» Source document:
Caution, restraint, prudence. These are the qualities that Edinburgh has chosen for itself. (Glasgow made a rather different selection.) Do the sparrows in Morningside really go “tut-tut” instead of “tweet-tweet”? The residents certainly hope so. To paraphrase Rupert Brook, these are people “magnificently prepared for the long littleness of life” for the simple reason that they are acting the part.

Edinburgh is not a “fur coat and nae knickers” city at all, despite the mutterings from the other end of the M8. It’s more a tweed coat and scandalous scanties sort of place. The evidence has been accumulating for centuries. We may celebrate the genteel elegance of an Edinburgh dinner party today, but the “golden age” 18th century model, as attended by those heroes of the Enlightenment, Lord Kames, David Hume, William Fergusson and any of the “50 men of genius” said to be within arm’s reach of anyone standing in the High Street, was a rather more robust occasion.

Alcohol flowed in truly formidable quantities. Courtesy required the host to offer a toast to each guest in turn. The guests then each did the same. Consequently, as Henry Cockburn noted in his journal, a dinner party of ten involved drinking 90 toasts – and this at the end of a meal, during which claret would have been served unstintingly. So, temperance was never considered an essential aspect of intellectual debate in the city. “Just a very small one” is a phrase that must have demanded a great deal of practice in the intervening years.

» Given information:
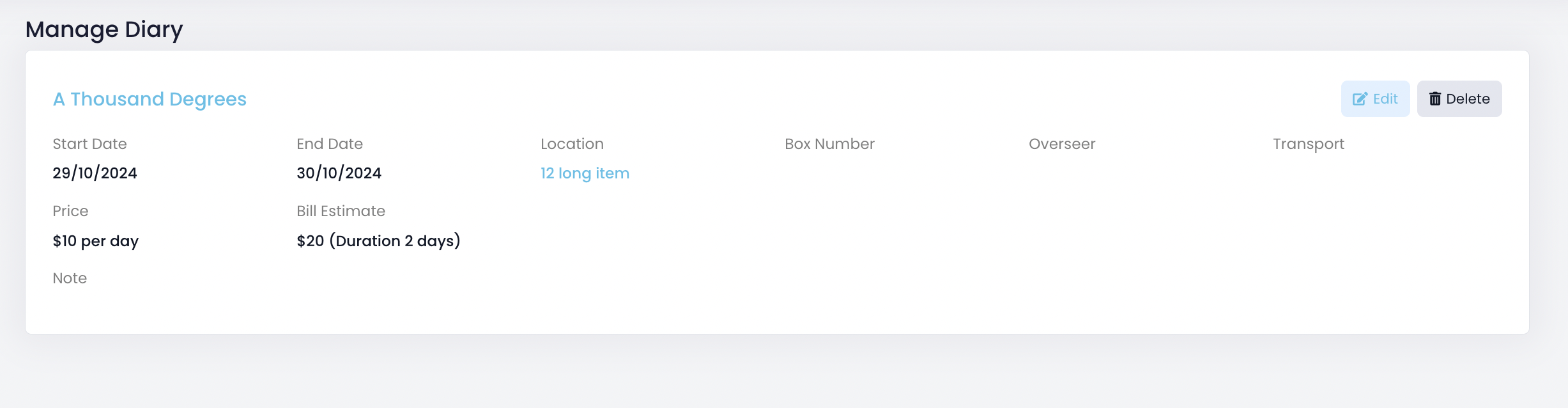Image resolution: width=1568 pixels, height=408 pixels.
Task: Click the Note label
Action: point(70,278)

» Task goal: Print the part of the Edinburgh passage starting with "Caution, restraint, prudence." and going on through "acting the part.", word for word.

» Response to the task:
Caution, restraint, prudence. These are the qualities that Edinburgh has chosen for itself. (Glasgow made a rather different selection.) Do the sparrows in Morningside really go “tut-tut” instead of “tweet-tweet”? The residents certainly hope so. To paraphrase Rupert Brook, these are people “magnificently prepared for the long littleness of life” for the simple reason that they are acting the part.